EU competition ministers met in Brussels last year to approve a plan by the EU Commission, the EU’s executive body, to ban the scrapping of textiles, footwear and other unsold consumer products.
The group wants to reduce the environmental impact of clothing or accessories that are made but never used, especially since the rise of online shopping.
According to the European Union, textiles are the fourth largest contributor to environmental and climate change in 27 countries, after food, housing and transport.
For medium-sized companies, the ban will be exempted for four years, while small companies will be exempted altogether.

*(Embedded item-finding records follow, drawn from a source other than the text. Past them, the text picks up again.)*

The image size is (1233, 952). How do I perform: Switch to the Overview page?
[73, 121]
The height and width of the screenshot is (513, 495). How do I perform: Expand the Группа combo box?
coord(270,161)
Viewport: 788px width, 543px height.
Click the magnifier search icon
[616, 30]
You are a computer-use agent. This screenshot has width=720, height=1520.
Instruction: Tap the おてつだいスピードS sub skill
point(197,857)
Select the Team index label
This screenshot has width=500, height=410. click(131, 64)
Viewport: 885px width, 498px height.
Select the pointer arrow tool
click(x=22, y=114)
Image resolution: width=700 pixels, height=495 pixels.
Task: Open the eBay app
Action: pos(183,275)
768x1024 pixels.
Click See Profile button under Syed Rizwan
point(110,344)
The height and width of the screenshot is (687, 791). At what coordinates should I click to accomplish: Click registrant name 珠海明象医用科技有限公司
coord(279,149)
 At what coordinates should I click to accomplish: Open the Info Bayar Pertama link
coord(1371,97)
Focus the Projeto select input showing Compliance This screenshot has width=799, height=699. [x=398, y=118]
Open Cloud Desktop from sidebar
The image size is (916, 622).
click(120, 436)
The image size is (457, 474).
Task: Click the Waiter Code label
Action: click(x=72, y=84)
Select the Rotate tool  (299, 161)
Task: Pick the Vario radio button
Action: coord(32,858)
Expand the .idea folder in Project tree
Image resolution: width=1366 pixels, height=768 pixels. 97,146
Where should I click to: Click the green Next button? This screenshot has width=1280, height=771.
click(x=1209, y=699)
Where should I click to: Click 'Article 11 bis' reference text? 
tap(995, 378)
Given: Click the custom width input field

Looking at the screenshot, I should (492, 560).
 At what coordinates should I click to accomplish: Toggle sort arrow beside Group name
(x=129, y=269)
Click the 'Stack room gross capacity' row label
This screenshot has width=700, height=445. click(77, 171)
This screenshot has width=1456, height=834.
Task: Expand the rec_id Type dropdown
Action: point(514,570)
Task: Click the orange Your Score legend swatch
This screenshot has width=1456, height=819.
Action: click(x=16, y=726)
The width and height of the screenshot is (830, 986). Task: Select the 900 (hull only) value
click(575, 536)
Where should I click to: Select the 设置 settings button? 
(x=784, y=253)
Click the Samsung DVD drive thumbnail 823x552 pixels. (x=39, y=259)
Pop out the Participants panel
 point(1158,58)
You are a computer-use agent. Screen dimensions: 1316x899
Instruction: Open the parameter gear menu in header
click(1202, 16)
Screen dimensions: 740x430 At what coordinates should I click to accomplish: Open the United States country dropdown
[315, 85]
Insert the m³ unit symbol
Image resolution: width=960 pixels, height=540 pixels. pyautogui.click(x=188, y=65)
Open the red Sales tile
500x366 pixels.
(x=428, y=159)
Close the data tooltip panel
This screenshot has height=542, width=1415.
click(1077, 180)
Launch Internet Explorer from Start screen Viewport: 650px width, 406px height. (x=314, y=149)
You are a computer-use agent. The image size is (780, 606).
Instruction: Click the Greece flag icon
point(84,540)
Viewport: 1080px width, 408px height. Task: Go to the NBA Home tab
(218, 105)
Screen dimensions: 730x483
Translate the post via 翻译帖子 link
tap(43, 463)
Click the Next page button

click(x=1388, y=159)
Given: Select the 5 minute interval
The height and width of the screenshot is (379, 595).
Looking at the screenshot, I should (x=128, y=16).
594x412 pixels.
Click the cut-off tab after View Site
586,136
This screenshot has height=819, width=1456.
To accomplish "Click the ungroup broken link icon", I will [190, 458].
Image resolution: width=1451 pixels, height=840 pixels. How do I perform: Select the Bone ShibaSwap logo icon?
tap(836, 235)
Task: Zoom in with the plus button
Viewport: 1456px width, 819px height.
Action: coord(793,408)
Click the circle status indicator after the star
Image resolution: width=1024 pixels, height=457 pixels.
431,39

The regulations include strict requirements to make products “more durable, reliable, reusable, refurbishable, repairable, reusable and easy to maintain,” the member states said in a statement.
Many other consumer goods will be affected, but food, feed, medicine and veterinary products will be exempt. Cars are also exempted as other laws address their impact on the environment.
Goods should be sold with a “digital product passport”, which could be a QR code, he added.
The rules will come into force after negotiations between the member states and the European Parliament, which will formally endorse the proposals in the coming weeks.
The number of used textiles exported from the EU tripled from 550,000 tonnes in 2000 to 1.7 million tonnes in 2019, according to the European Environment Agency.
The fate of used textiles exported from the EU is “highly uncertain”, the EEA said.